§ Work item
Here the answer should be the line with "Task: Open the Windows Start menu" and all the lines after it through the end of the listing, each repeated exactly, and no other text.
——————————
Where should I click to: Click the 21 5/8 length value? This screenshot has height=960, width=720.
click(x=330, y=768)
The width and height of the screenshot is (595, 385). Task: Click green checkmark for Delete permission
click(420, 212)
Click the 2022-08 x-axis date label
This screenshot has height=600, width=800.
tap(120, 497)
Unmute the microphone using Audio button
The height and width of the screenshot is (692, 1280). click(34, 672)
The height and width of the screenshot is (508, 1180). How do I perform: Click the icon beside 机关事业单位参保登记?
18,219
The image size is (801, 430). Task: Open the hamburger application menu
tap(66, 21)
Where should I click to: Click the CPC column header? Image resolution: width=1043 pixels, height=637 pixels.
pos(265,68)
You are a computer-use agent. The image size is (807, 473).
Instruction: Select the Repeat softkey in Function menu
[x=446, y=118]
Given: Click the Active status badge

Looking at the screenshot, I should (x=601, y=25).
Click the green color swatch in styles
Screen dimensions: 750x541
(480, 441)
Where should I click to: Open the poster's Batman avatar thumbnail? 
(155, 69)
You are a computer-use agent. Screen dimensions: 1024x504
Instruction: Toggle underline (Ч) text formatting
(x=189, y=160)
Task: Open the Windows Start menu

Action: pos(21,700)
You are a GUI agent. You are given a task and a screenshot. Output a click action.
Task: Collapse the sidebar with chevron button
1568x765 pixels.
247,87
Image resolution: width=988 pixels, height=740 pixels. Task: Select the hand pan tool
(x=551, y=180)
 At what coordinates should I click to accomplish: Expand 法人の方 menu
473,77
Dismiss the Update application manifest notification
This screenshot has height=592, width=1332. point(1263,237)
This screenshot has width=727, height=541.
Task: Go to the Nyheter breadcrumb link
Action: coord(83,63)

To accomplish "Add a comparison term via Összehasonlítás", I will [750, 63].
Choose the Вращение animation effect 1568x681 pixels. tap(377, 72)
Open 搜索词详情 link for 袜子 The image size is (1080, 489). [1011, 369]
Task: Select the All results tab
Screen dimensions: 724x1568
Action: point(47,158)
——————————
§ Output
Task: Open the Windows Start menu

Action: pos(21,700)
You are a GUI agent. You are given a task and a screenshot. Output a click action.
Task: Collapse the sidebar with chevron button
1568x765 pixels.
247,87
Image resolution: width=988 pixels, height=740 pixels. Task: Select the hand pan tool
(x=551, y=180)
 At what coordinates should I click to accomplish: Expand 法人の方 menu
473,77
Dismiss the Update application manifest notification
This screenshot has height=592, width=1332. point(1263,237)
This screenshot has width=727, height=541.
Task: Go to the Nyheter breadcrumb link
Action: coord(83,63)

To accomplish "Add a comparison term via Összehasonlítás", I will [750, 63].
Choose the Вращение animation effect 1568x681 pixels. tap(377, 72)
Open 搜索词详情 link for 袜子 The image size is (1080, 489). [1011, 369]
Task: Select the All results tab
Screen dimensions: 724x1568
Action: point(47,158)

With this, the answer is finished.